*** Dataset excerpts

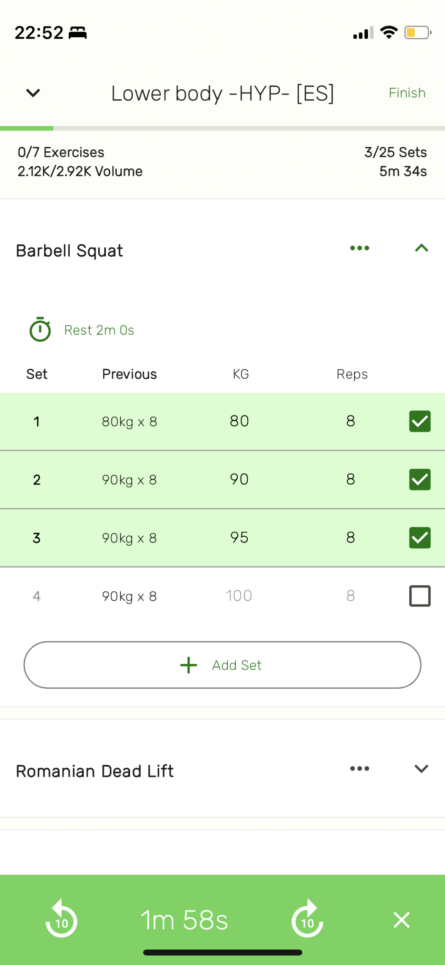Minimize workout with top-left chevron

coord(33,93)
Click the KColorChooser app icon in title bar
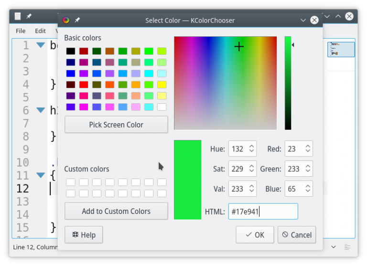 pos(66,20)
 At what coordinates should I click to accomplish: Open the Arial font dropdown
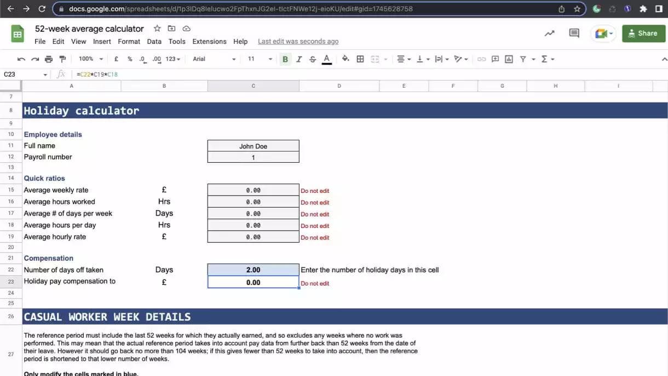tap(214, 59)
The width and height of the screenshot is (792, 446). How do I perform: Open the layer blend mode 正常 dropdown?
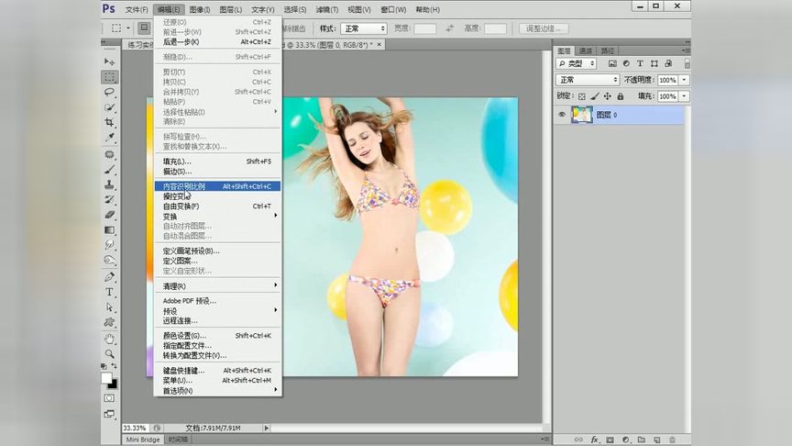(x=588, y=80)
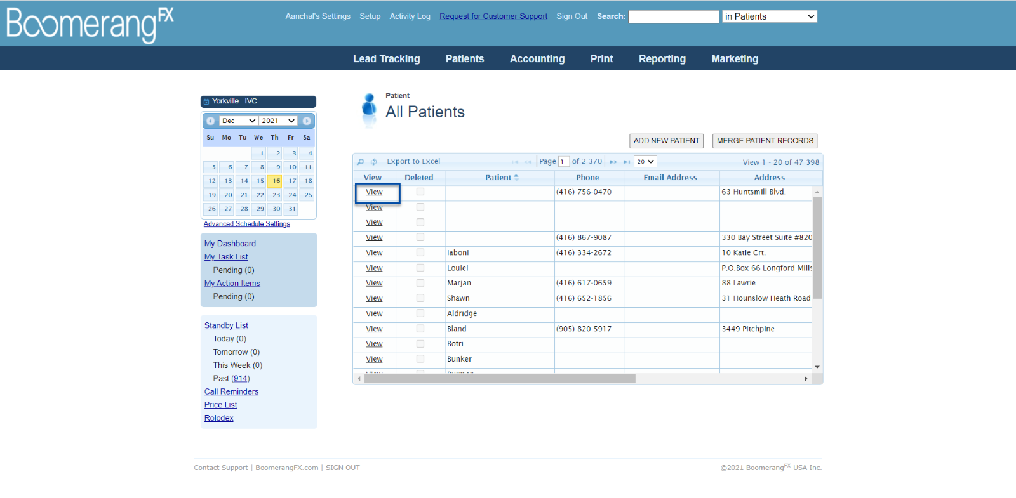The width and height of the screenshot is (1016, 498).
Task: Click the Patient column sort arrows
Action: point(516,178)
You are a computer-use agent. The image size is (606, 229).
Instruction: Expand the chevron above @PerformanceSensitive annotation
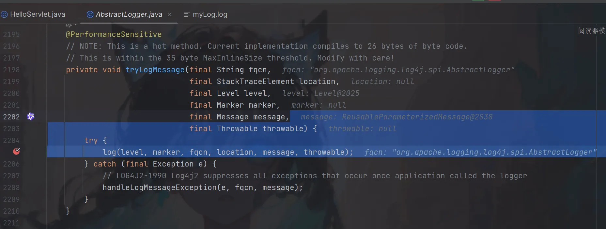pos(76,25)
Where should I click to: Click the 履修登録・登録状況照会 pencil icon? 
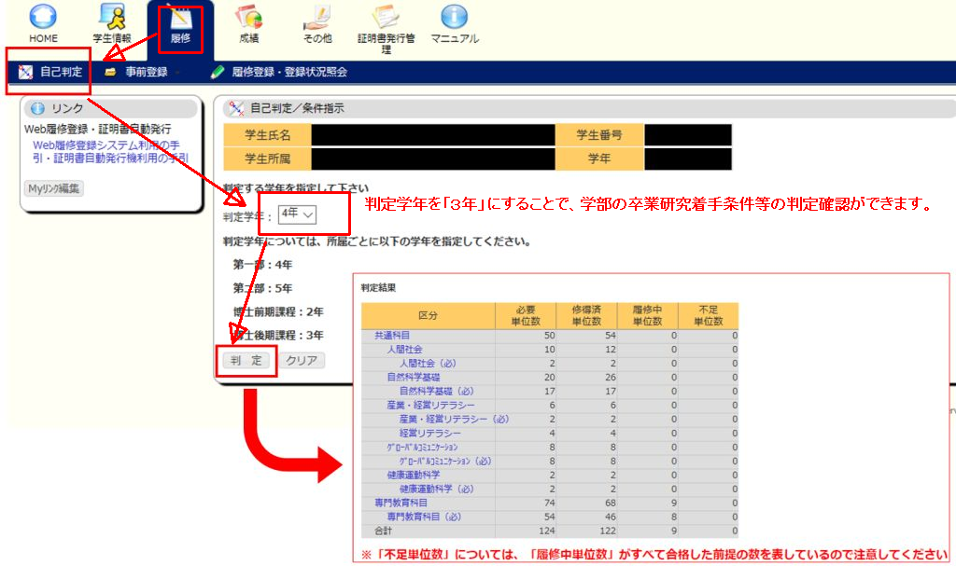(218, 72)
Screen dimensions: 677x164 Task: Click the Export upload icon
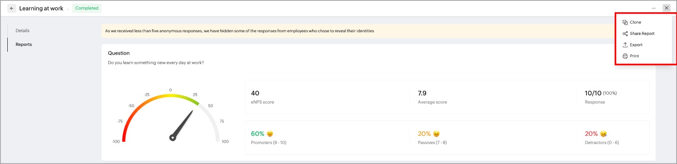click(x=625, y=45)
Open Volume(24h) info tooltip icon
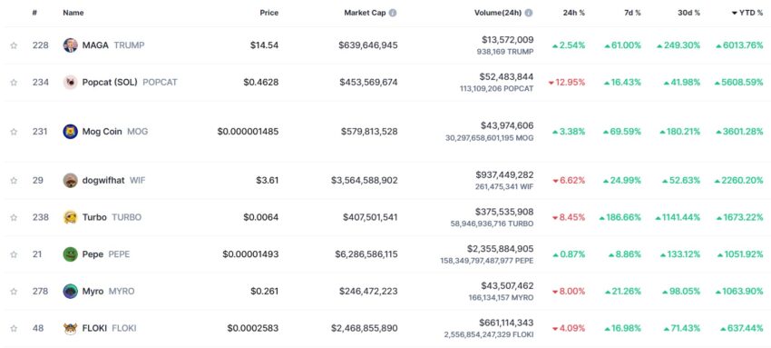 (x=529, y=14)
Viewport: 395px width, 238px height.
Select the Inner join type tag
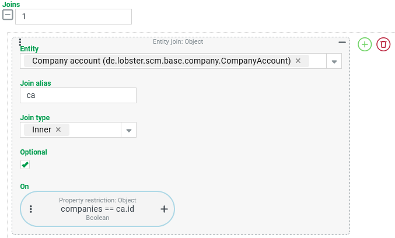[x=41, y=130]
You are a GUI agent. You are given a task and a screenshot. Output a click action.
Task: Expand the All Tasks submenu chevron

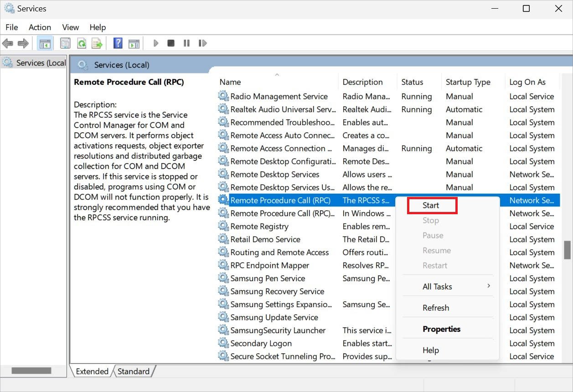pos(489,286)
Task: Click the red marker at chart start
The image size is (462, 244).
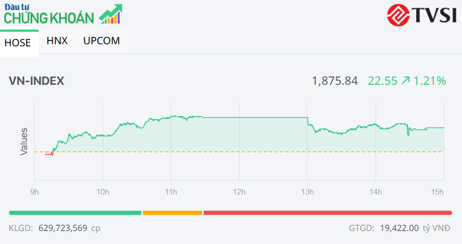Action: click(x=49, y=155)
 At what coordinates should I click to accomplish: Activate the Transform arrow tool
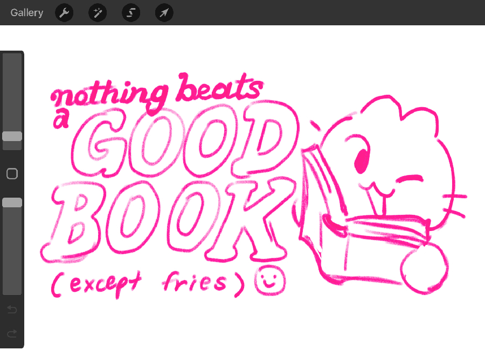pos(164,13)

******
*** Dataset excerpts

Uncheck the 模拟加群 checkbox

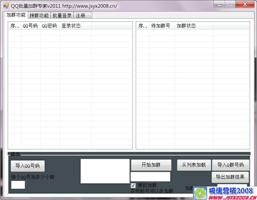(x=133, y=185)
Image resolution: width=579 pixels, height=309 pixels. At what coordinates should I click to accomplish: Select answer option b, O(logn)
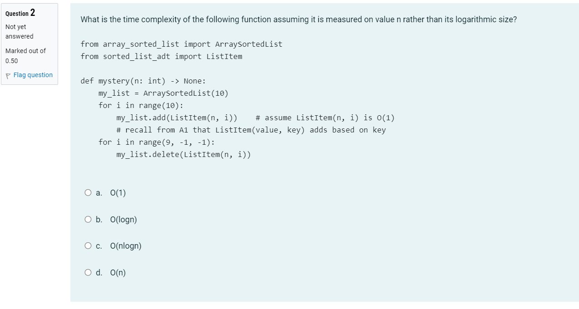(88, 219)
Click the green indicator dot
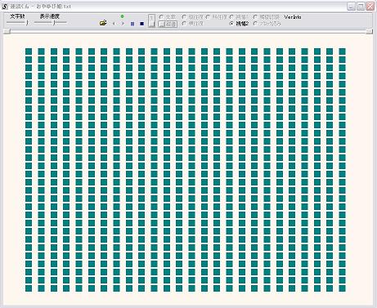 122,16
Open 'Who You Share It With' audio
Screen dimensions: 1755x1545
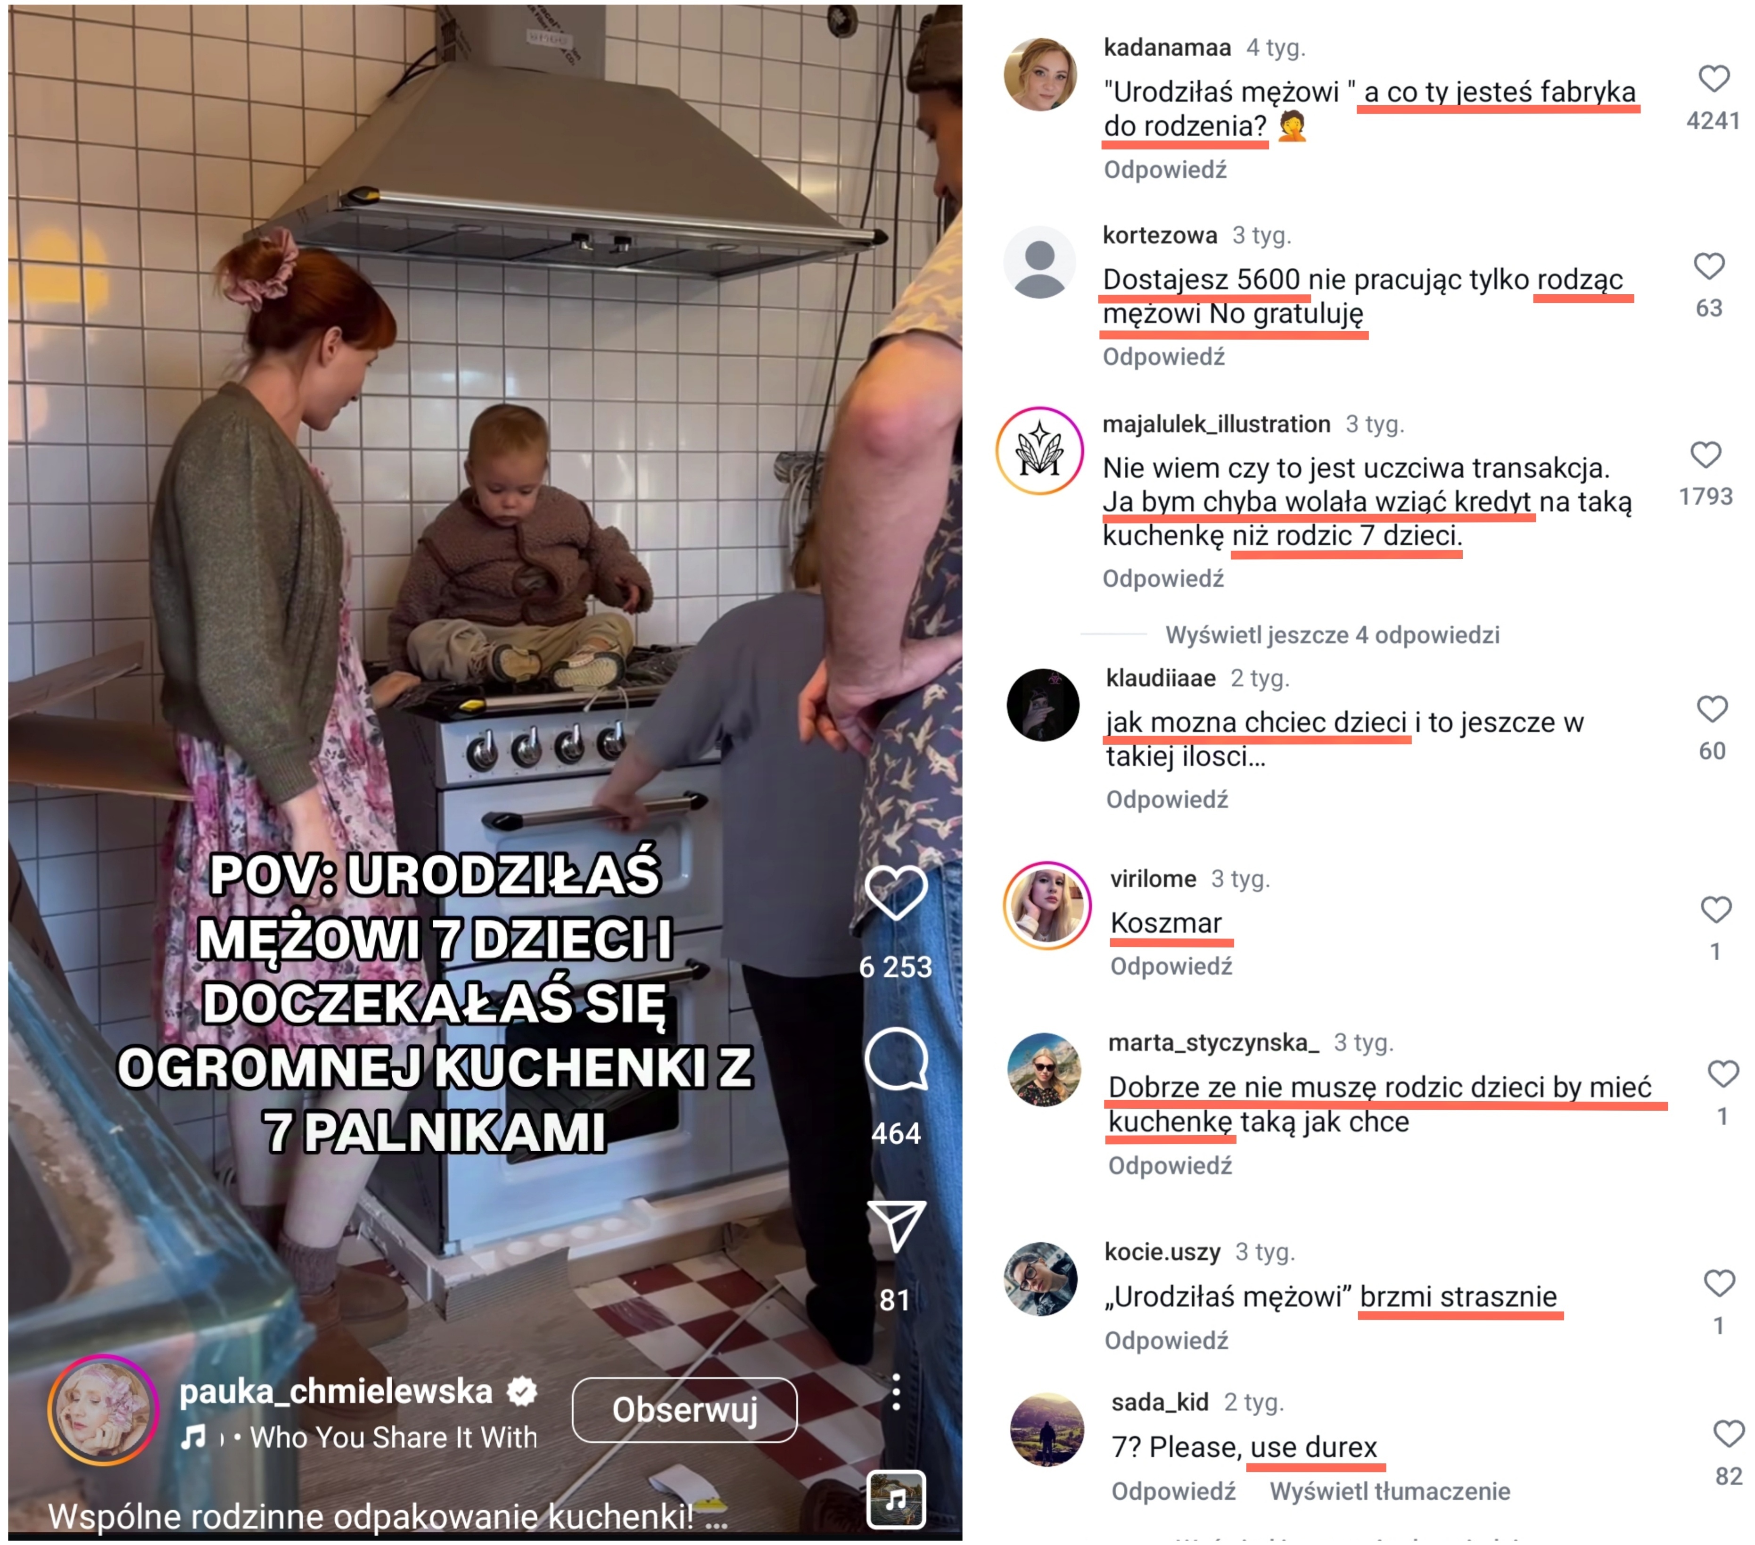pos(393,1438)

******

> **About this task**
Filter the data above, keeping only lines that include the string "agent".

> **Result below**
You are a computer-use agent. The image size is (606, 229).
You are a GUI agent. You are given a task and a screenshot. Output a click action.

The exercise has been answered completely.